Input for this task —
========================================
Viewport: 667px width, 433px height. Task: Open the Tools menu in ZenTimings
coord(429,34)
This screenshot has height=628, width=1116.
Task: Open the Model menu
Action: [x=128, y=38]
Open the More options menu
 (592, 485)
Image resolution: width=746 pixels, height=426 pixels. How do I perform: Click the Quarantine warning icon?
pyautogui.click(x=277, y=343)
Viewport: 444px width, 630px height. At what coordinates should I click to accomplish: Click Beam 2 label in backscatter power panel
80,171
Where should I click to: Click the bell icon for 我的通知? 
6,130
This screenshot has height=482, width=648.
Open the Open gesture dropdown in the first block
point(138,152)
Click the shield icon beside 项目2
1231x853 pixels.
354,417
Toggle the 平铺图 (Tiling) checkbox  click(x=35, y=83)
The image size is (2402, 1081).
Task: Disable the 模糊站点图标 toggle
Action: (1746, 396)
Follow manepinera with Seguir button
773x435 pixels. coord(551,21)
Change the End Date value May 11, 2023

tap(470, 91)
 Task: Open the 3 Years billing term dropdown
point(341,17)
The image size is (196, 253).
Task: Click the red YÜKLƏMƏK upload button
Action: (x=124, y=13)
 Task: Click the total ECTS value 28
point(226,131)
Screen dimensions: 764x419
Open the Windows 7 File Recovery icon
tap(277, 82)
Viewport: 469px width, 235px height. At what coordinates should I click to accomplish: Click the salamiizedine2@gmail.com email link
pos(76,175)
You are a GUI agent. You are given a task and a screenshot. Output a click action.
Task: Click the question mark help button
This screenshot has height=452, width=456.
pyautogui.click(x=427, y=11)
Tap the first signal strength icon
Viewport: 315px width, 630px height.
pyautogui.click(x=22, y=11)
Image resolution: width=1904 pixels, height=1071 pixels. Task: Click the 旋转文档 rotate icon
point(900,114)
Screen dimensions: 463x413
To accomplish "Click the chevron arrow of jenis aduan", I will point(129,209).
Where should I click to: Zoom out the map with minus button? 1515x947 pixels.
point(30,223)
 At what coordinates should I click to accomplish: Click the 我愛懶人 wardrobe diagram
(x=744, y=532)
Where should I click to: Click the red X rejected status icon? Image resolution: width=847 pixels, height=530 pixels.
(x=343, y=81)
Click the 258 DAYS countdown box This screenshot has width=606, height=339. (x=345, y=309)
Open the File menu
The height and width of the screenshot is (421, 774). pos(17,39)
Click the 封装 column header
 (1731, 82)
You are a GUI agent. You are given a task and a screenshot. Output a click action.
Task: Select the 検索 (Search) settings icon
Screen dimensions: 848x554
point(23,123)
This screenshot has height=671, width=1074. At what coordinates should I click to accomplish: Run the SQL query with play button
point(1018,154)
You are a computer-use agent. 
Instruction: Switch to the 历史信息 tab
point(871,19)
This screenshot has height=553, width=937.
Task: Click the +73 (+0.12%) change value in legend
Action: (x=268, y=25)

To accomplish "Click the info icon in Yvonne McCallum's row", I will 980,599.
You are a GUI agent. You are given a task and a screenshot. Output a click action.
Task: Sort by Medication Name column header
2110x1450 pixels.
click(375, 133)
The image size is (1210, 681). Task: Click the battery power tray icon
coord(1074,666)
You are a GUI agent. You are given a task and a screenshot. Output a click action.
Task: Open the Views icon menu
========================================
Challenge — Locate each line in the material above that contains the string "dimensions", matching case exactly, and copy those lines.

Complete output —
Screen dimensions: 764x419
Screen dimensions: 463x413
Screen dimensions: 848x554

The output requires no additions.